-- Opening Marker --

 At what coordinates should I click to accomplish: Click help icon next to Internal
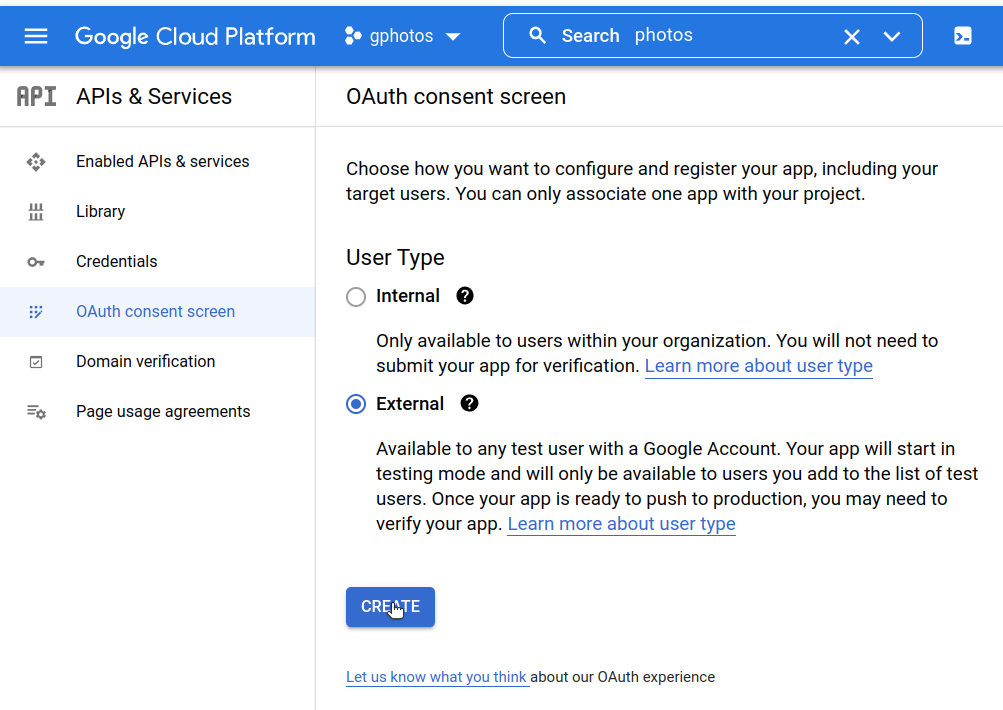pos(465,296)
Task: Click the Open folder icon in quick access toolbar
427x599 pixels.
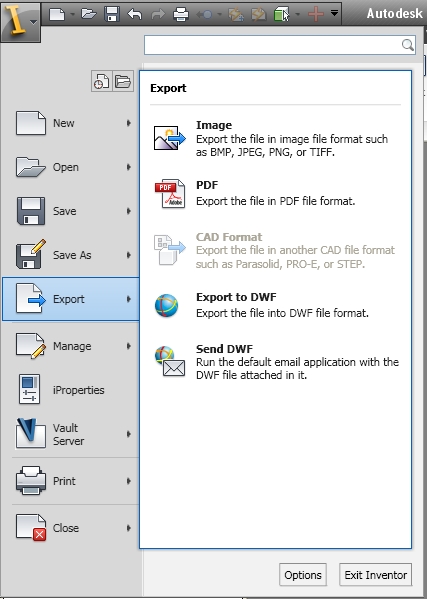Action: (89, 15)
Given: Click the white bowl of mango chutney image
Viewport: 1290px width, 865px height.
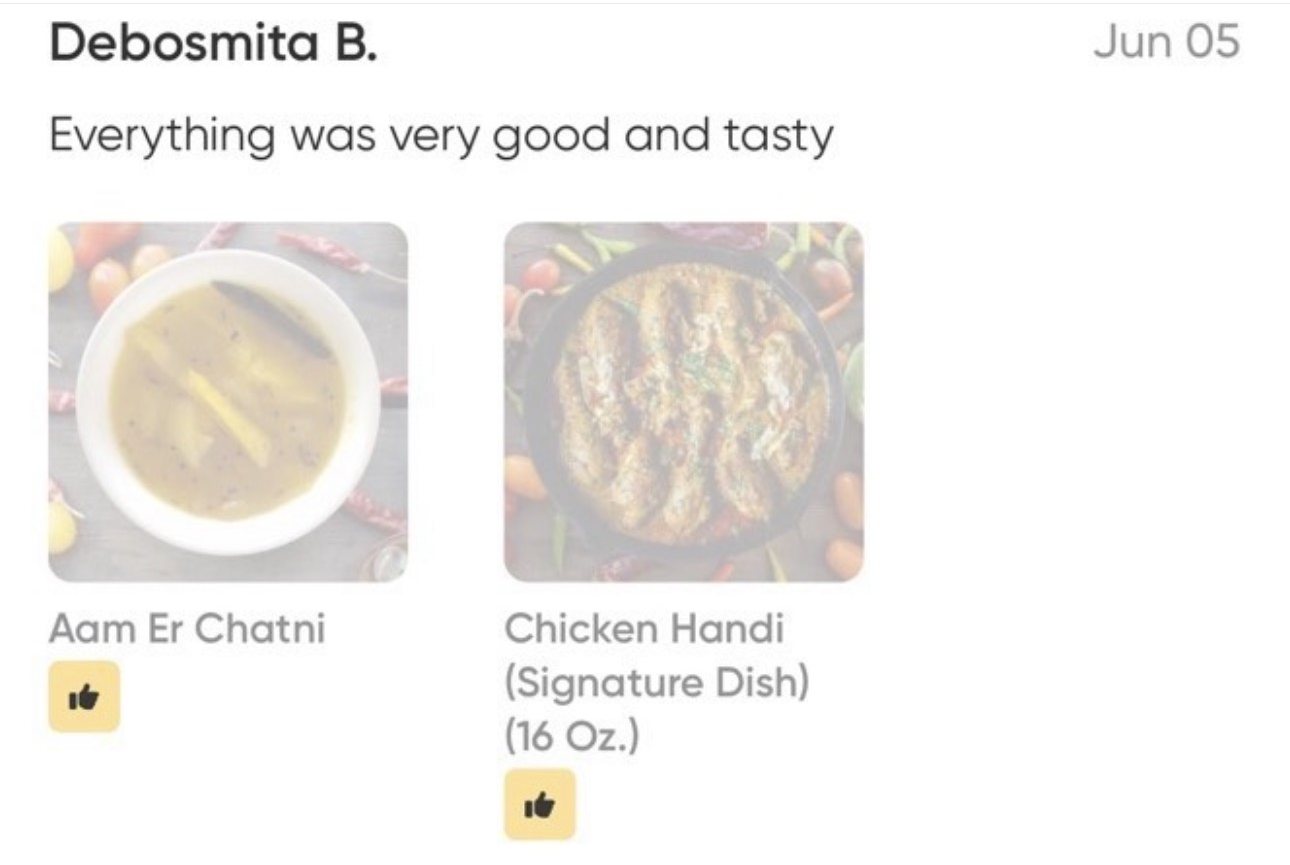Looking at the screenshot, I should (x=228, y=402).
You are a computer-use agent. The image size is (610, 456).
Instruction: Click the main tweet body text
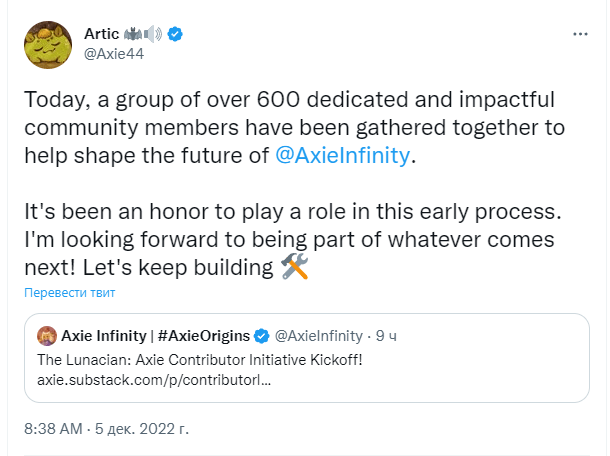coord(294,183)
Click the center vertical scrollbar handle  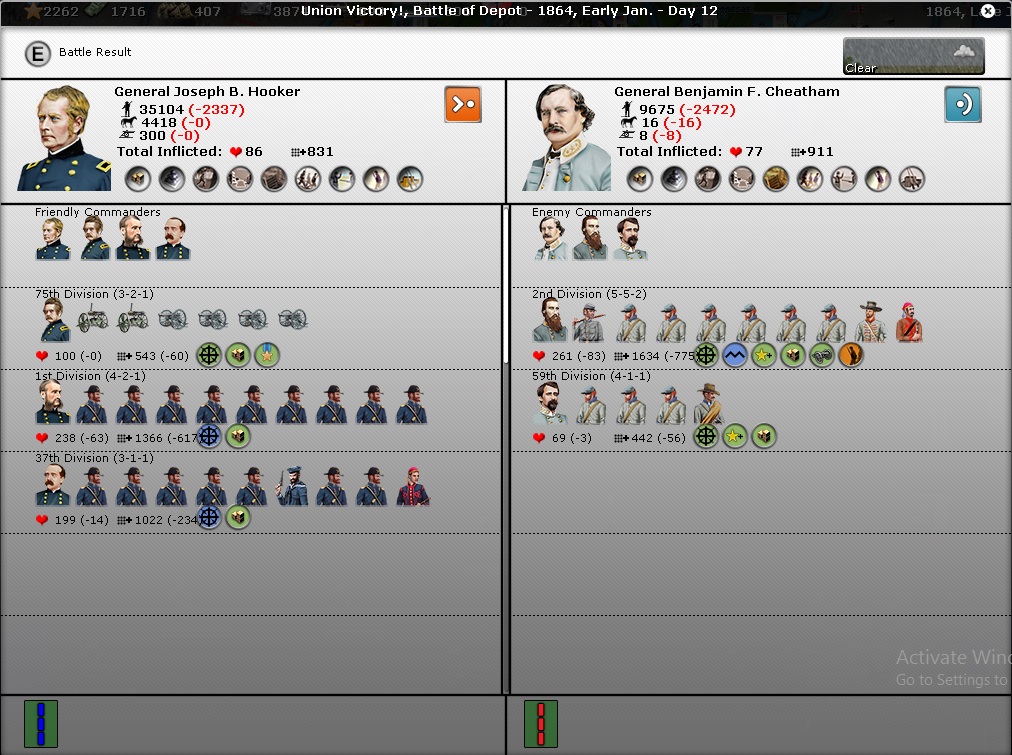[x=505, y=350]
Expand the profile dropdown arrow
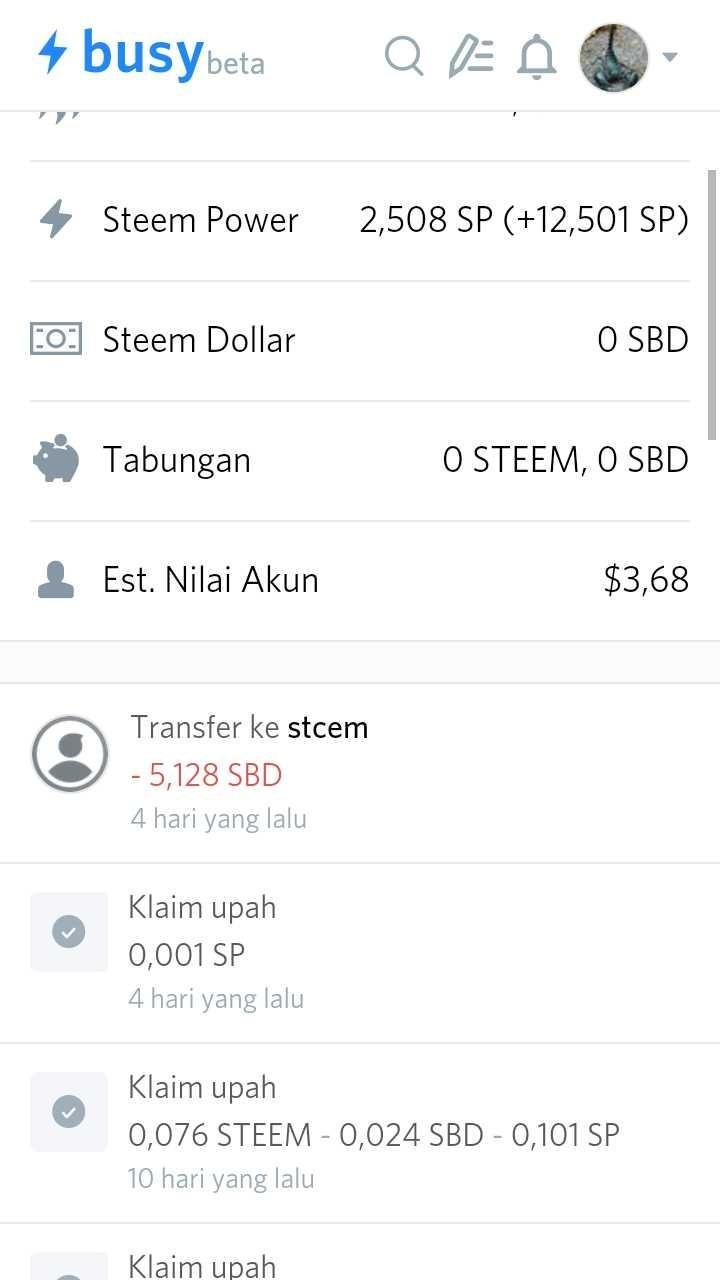 click(x=670, y=57)
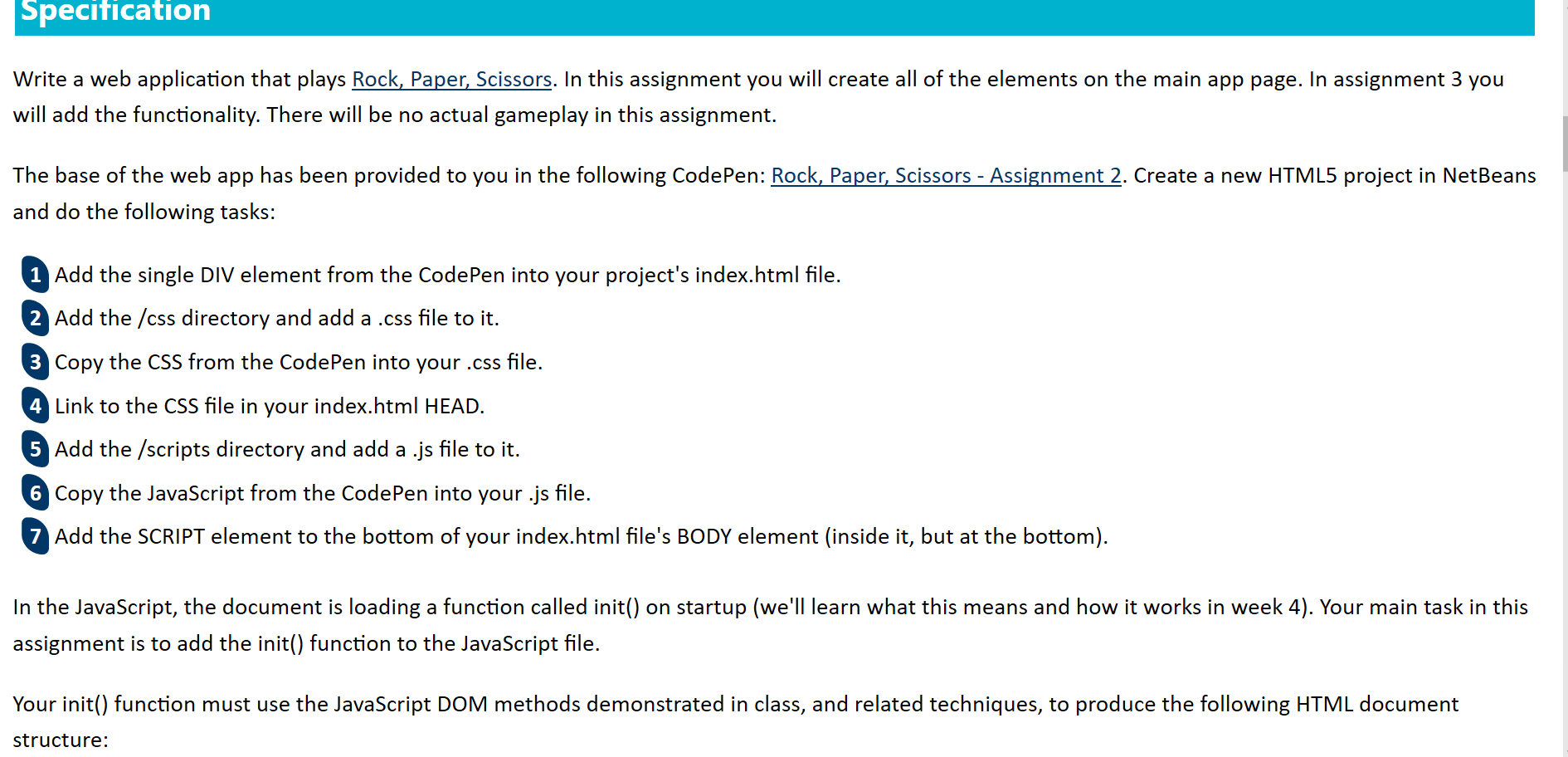The width and height of the screenshot is (1568, 757).
Task: Click the number 1 step badge
Action: (35, 275)
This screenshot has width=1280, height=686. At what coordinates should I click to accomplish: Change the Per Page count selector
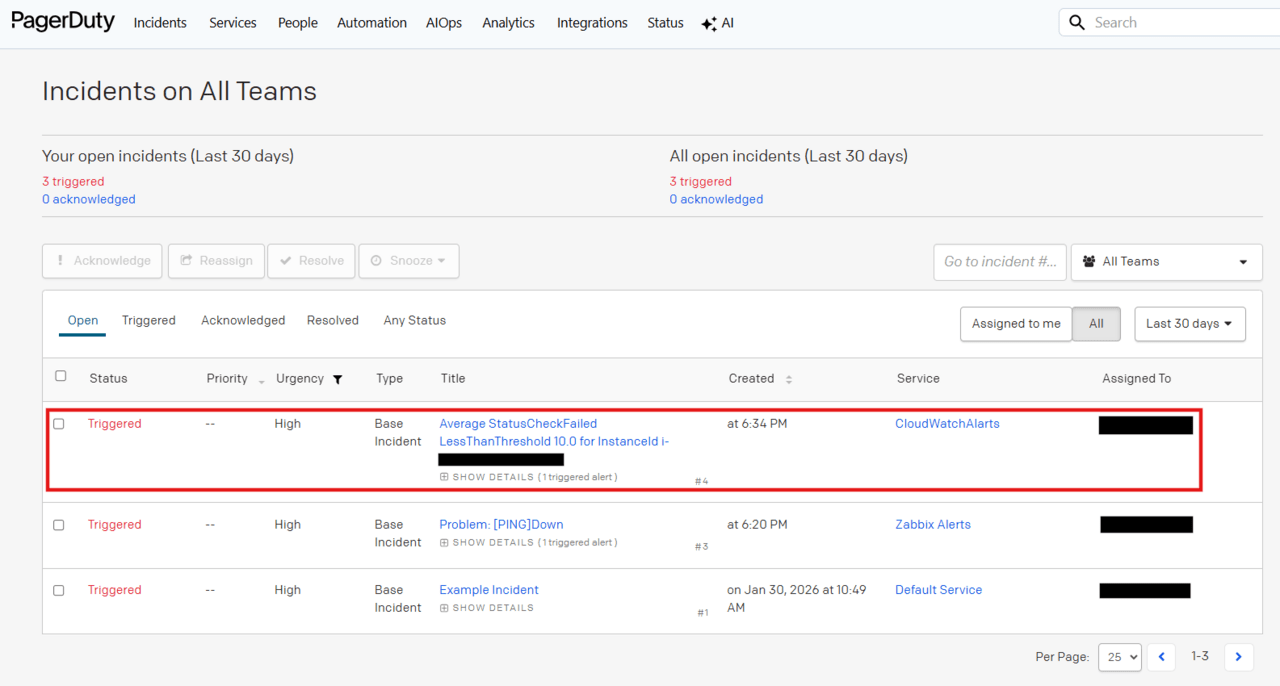(x=1120, y=657)
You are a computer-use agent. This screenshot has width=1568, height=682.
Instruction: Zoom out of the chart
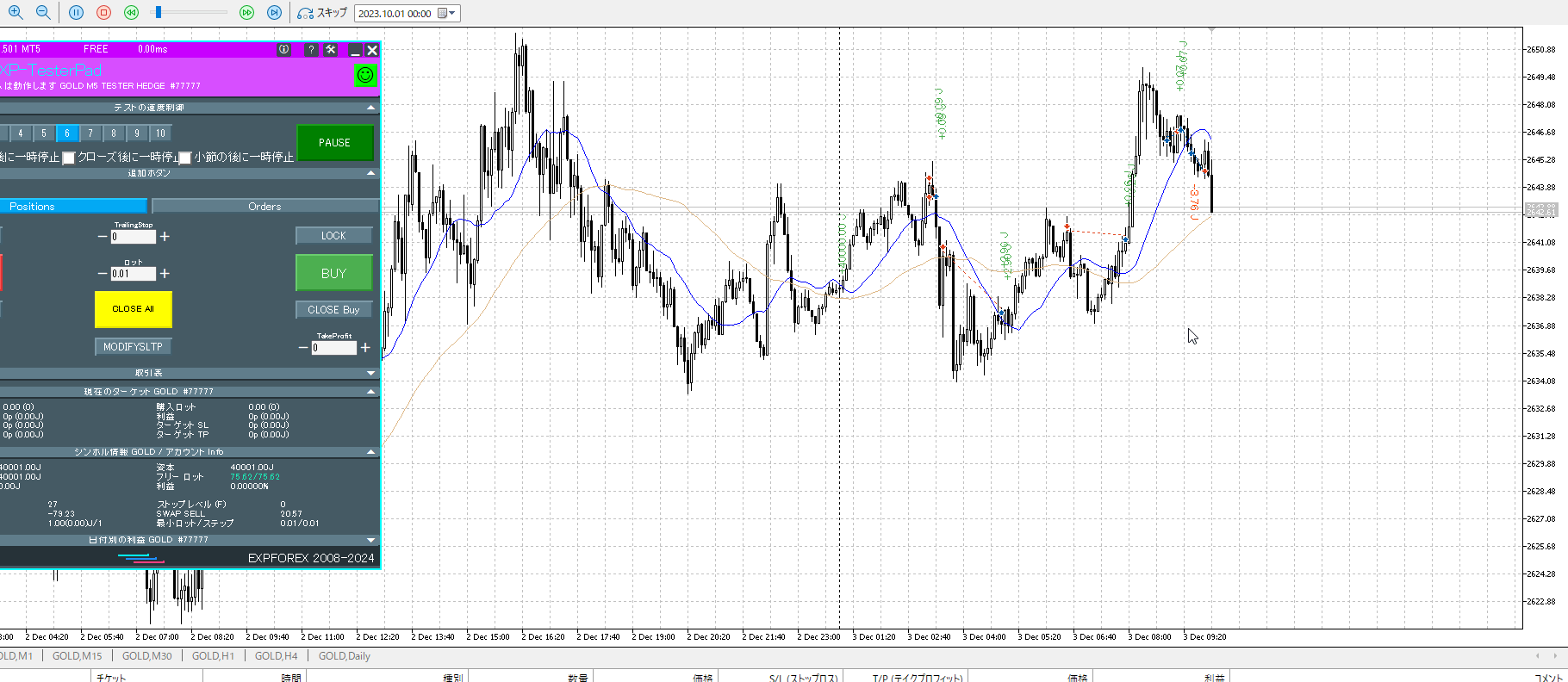(x=43, y=12)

-- Closing Marker --

Problem requirements
Make an exact copy of the lines from the top of the material through the line with "Given: Click the", pictures excluded.

Response area
 At what coordinates should I click to accomplish: Click help icon next to Internal
pos(465,296)
Task: Click the Open folder icon in quick access toolbar
427x599 pixels.
Action: (89, 15)
Given: Click the white bowl of mango chutney image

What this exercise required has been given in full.